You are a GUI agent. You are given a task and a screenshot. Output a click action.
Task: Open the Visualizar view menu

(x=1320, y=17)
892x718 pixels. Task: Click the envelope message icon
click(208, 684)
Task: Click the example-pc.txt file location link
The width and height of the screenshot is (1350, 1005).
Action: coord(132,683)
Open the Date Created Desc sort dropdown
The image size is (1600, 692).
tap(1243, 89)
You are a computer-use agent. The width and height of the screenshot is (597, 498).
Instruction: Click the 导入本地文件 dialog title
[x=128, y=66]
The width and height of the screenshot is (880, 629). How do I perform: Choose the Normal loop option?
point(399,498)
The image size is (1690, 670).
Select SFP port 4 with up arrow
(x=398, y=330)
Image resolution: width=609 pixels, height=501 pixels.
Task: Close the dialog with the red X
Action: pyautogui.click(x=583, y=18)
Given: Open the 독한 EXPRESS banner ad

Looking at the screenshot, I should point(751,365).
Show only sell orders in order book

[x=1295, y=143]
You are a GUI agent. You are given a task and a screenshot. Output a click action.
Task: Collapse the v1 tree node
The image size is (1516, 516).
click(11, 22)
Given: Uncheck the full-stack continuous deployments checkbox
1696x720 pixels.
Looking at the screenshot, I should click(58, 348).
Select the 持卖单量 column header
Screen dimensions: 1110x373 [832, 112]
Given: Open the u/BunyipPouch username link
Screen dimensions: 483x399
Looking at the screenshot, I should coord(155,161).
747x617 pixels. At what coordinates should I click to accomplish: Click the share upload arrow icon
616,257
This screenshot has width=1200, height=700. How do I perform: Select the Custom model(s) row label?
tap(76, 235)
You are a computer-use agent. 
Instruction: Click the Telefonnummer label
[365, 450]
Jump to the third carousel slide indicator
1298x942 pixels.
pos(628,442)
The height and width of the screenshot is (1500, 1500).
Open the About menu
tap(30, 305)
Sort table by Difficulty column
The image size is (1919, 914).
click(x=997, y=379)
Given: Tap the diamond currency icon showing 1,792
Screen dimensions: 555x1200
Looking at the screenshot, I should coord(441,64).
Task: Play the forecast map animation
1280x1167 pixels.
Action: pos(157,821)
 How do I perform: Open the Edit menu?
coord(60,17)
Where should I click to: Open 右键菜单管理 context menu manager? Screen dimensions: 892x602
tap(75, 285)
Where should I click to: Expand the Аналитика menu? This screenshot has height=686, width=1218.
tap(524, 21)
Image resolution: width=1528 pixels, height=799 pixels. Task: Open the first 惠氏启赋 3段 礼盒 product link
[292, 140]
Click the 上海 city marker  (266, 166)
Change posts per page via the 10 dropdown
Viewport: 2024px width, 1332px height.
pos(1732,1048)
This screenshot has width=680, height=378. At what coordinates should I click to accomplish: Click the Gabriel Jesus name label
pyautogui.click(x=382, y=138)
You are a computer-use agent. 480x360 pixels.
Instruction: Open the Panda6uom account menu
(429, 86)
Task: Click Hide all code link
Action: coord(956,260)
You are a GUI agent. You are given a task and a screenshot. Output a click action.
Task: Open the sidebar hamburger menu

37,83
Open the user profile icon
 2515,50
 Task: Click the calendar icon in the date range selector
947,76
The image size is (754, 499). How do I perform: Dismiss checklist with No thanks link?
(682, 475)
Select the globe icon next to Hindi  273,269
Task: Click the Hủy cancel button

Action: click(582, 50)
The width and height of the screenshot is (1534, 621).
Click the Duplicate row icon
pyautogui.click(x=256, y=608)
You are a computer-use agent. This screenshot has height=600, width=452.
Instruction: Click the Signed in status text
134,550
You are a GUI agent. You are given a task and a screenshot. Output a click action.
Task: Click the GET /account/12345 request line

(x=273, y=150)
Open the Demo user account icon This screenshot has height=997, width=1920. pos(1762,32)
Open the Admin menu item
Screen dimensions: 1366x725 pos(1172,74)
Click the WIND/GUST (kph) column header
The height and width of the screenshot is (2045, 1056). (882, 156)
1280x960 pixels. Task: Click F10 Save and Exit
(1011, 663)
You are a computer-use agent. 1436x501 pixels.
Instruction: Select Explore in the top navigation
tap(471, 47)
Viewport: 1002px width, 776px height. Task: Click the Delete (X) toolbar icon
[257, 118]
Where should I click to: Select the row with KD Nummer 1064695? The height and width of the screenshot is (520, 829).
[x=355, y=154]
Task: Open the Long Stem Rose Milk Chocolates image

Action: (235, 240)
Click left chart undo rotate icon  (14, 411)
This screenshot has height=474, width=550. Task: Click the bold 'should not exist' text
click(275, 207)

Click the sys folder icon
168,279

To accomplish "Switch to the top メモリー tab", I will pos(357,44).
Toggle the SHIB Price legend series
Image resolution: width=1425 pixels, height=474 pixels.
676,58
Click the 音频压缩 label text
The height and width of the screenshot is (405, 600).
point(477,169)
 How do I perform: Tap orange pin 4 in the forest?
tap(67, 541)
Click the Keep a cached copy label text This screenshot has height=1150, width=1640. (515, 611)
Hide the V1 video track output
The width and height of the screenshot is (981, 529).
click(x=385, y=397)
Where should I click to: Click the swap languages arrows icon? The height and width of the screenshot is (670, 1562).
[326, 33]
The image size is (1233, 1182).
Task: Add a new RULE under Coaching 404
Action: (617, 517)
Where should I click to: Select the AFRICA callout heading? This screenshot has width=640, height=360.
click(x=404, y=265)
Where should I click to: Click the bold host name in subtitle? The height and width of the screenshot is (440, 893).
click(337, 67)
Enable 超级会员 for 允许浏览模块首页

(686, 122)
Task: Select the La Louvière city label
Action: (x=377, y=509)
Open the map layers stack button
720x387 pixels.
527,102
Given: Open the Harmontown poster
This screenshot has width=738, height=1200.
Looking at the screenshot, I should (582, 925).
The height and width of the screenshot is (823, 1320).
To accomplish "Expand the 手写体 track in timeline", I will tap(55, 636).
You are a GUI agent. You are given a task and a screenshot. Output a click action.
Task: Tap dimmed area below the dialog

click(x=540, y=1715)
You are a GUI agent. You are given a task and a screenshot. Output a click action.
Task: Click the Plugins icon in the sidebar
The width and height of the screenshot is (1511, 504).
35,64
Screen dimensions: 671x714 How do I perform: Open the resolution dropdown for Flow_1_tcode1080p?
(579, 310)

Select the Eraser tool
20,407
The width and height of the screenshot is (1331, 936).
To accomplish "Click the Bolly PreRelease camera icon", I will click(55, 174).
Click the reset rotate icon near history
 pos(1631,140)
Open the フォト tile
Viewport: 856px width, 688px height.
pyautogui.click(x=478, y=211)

## Task item
Search the listing for "will" and show every line where it occurs.

## Solution to the problem
To accomplish "Switch to the top メモリー tab", I will pos(357,44).
To accomplish "Expand the 手写体 track in timeline", I will tap(55, 636).
To accomplish "Click the Bolly PreRelease camera icon", I will click(55, 174).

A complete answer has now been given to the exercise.